YÖK, bir analiz yaptı, ayrıca ek yerleştirme için ciddi önlemler alıyor. Ama onun dışında kalan diğer tüm taraflardan hala ses yok.
Örneğin bazı puan türlerinde, barajı aşan yeterince aday olmaması, MEB’i hiç rahatsız etmiş gibi görünmüyor.
Yine aynı şekilde, asıl işi öğrencileri doğru yönlendirip, kontenjanları doldurmak olan ÖSYM’nin de, boş kontenjanlar hiç umurunda değil.
Yeni açılan bölümleri, tek öğrencinin dahi tercih etmediği üniversiteler var!
Acaba şimdi bu bölümü niye açtık diye kendilerini sorguluyorlar mı?

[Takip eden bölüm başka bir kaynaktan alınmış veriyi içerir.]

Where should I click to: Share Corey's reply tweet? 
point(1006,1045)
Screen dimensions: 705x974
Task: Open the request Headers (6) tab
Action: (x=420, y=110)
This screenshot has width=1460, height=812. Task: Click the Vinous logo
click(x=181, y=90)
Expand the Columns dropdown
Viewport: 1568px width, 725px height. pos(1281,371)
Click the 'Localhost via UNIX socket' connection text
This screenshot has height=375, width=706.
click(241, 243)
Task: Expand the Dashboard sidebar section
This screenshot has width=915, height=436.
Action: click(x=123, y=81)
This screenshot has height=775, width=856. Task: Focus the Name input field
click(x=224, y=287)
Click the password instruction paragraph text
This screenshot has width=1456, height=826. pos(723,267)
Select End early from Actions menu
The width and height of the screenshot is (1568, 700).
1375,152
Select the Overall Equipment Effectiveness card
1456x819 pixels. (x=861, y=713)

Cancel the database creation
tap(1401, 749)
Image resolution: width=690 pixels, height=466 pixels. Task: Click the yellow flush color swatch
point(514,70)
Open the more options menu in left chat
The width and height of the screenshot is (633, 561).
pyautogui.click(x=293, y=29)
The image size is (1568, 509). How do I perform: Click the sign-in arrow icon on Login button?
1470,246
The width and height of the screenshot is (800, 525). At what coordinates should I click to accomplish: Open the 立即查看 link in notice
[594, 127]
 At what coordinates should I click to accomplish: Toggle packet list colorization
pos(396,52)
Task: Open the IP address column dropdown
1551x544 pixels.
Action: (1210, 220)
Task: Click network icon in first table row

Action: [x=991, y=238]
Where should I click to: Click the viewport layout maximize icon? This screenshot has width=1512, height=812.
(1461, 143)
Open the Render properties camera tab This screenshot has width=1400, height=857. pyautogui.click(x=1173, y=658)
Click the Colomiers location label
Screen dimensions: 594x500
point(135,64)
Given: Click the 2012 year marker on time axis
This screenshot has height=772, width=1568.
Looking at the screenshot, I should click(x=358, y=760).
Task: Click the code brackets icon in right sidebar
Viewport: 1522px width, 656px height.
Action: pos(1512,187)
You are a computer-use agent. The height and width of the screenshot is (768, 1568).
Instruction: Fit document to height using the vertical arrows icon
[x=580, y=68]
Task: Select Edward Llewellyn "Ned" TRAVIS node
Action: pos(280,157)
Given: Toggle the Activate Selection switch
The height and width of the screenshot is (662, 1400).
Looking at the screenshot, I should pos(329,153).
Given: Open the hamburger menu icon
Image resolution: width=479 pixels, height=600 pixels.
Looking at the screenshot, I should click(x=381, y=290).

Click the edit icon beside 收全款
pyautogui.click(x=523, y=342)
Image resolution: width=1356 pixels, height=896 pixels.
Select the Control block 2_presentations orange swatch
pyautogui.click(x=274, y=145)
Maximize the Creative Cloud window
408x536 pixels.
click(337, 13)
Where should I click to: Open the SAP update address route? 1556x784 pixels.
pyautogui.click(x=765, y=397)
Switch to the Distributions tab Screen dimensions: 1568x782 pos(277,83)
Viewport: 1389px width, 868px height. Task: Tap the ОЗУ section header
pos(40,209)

Her ile hatta her ilçeye bir üniversite ya da fakülte sloganı güzel bir şeydi, peki ya devamı ne oldu diye takipçi olan siyasiler var mı?
Varsa, şimdi bir durum değerlendirmesi yapıyorlar mı?
Vakıf üniversitelerinde de denizin bittiğinin farkına varan kurucular var ve gerekli önlemleri alıyor.
Peki ya hala kafasını kuma gömenler ne olacak?
O üniversiteler, kapılarına kilit vurulma noktasına geldiğinde, o öğrencilere kim sahip çıkacak?
Hemen her sınav sonucu, çok önemli dersler, mesajlar ve SOS sinyalleri veriyor. Ama nedense hala üç maymunu oynamaya devam ediyoruz.
Eğitim başka alanlara benzemez.
Bakkal dükkanı gibi açılan üniversiteler, bakkal dükkanı gibi kolay kapanamaz.
Ne olur artık, bu işi yani eğitimi, yani çocuklarımızın ve ülkemizin geleceğini ciddiye alalım.